▸ ABOUT THIS TASK
Locate the line that contains "500x462 pixels. Task: Click" in the entries below, then repeat it and every following line through the line that contains "Enable the QC New Method checkbox", exactly, and no others.

▸ DATA FOR THIS TASK
══════

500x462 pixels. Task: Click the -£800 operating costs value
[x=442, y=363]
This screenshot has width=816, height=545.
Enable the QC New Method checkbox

══════

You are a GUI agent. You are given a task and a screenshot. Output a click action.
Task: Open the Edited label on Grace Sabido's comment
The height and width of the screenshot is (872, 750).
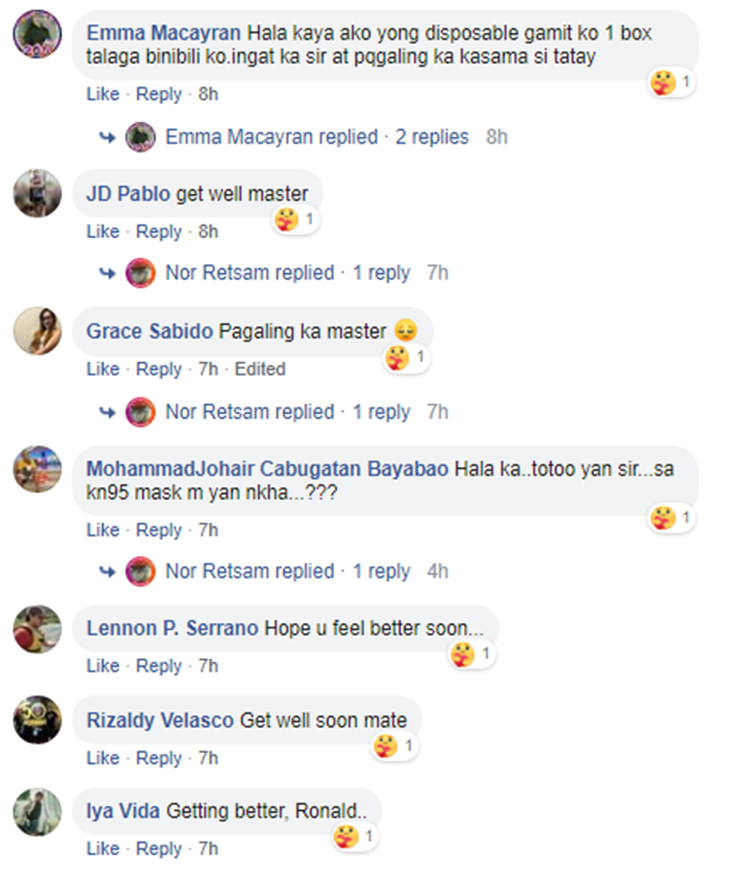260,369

══════

▸ FINAL ANSWER
500x462 pixels. Task: Click the -£800 operating costs value
[x=442, y=363]
This screenshot has width=816, height=545.
Enable the QC New Method checkbox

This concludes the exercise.